Data penjualan ritel yang turun semakin memperkuat data-data dari lembaga statistik itu. Tapi, BPS mencatat, justru terjadi peningkatan konsumsi untuk kegiatan bersenang-senang.
Misalnya, liburan ke tempat-tempat wisata dan makan di restoran. Konsumsi rumahtangga untuk leisure pada kuartal dua tahun ini tumbuh 6,25%, lebih tinggi dari pertumbuhan di triwulan satu cuma 5,5%.
Tak heran, pameran perjalanan Kompas Travel Fair 2017 yang digelar akhir pekan lalu penuh sesak pengunjung. Antrean pengunjung yang akan membeli tiket masuk mengular hingga keluar areal Jakarta Convention Center (JCC), tempat pameran berlangsung.
Maklum, pameran perjalanan menawarkan tiket pesawat murah hingga diskon paket wisata, baik di dalam maupun luar negeri. Tapi, seiring bermunculan tempat-tempat wisata baru atau yang selama ini tersembunyi di tanah air, minat masyarakat kita untuk pelesiran di negeri sendiri semakin besar.
Meski begitu, masih banyak, lo, lokasi wisata di Indonesia yang belum betul-betul terungkap ke publik. Hanya orang-orang tertentu saja terutama penduduk lokal yang tahu.
Kevin Wu melihat peluang ini. Bersama sejumlah temannya, ia lantas membangun perusahaan rintisan alias start-up pada Mei 2017 lalu, dengan mengusung nama Tripal.

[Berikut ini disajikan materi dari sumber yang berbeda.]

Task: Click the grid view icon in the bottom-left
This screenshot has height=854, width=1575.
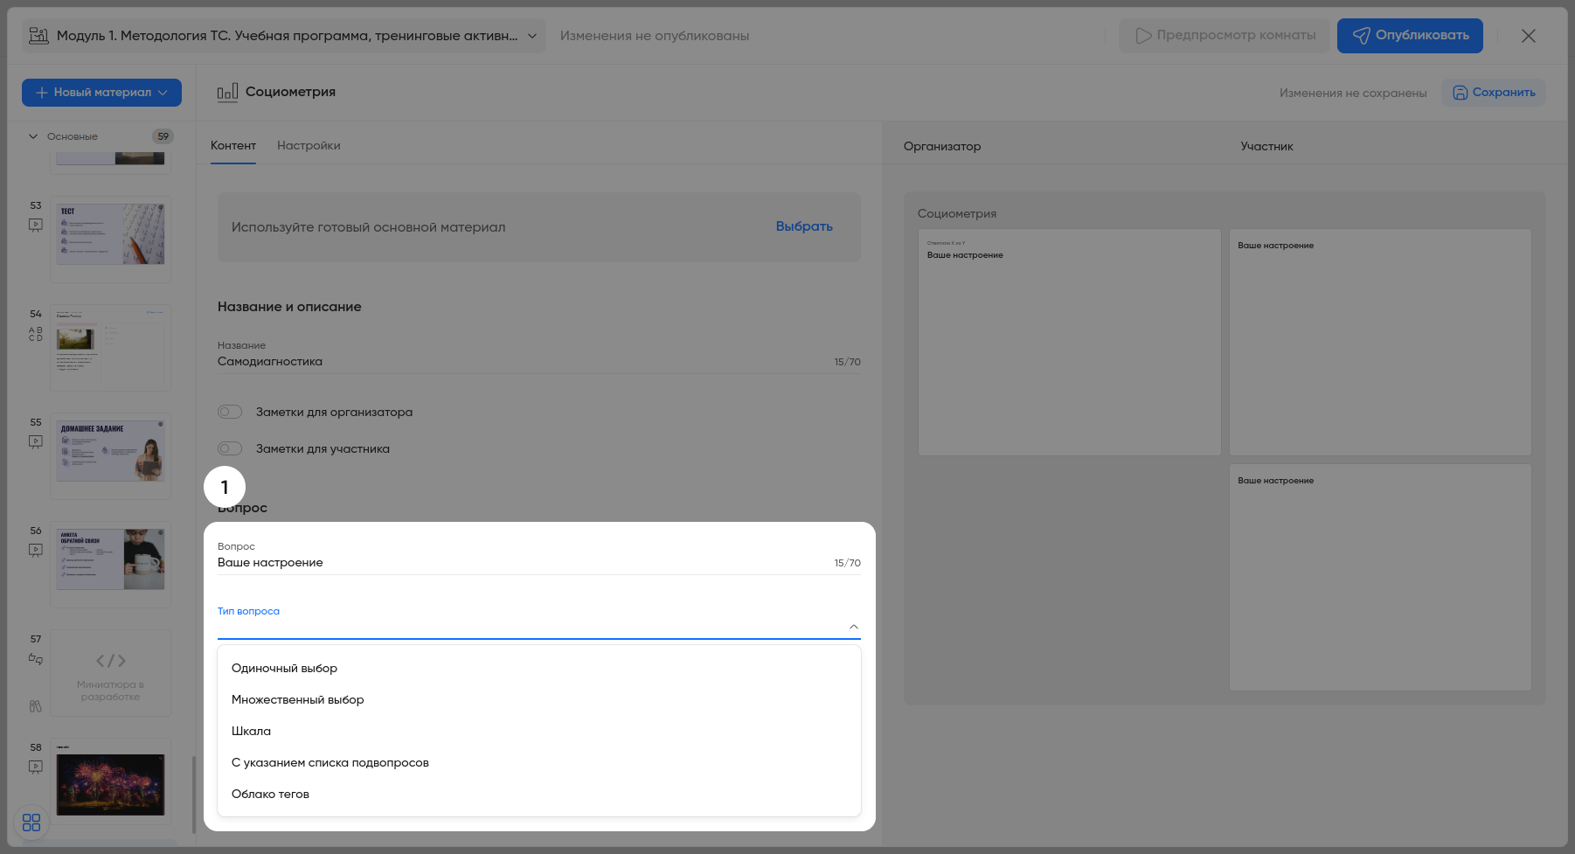Action: 31,823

Platform digital ini merupakan marketplace yang mempertemukan pelancong (traveler) dengan orang lokal (pal) yang bersedia jadi sahabat perjalanan para wisatawan. Tripal memungkinkan pelancong terhubung dengan orang lokal untuk menikmati wisata unik, kuliner khas, dari sudut pandang warga setempat yang belum tentu diketahui oleh turis umum.
Pasarkan potensi lokal
Ide awal mendirikan Tripal yang merupakan singkatan dari trip dan pal yang berarti sahabat perjalanan, Kevin mengungkapkan, berangkat dari pengalamannya tahun lalu.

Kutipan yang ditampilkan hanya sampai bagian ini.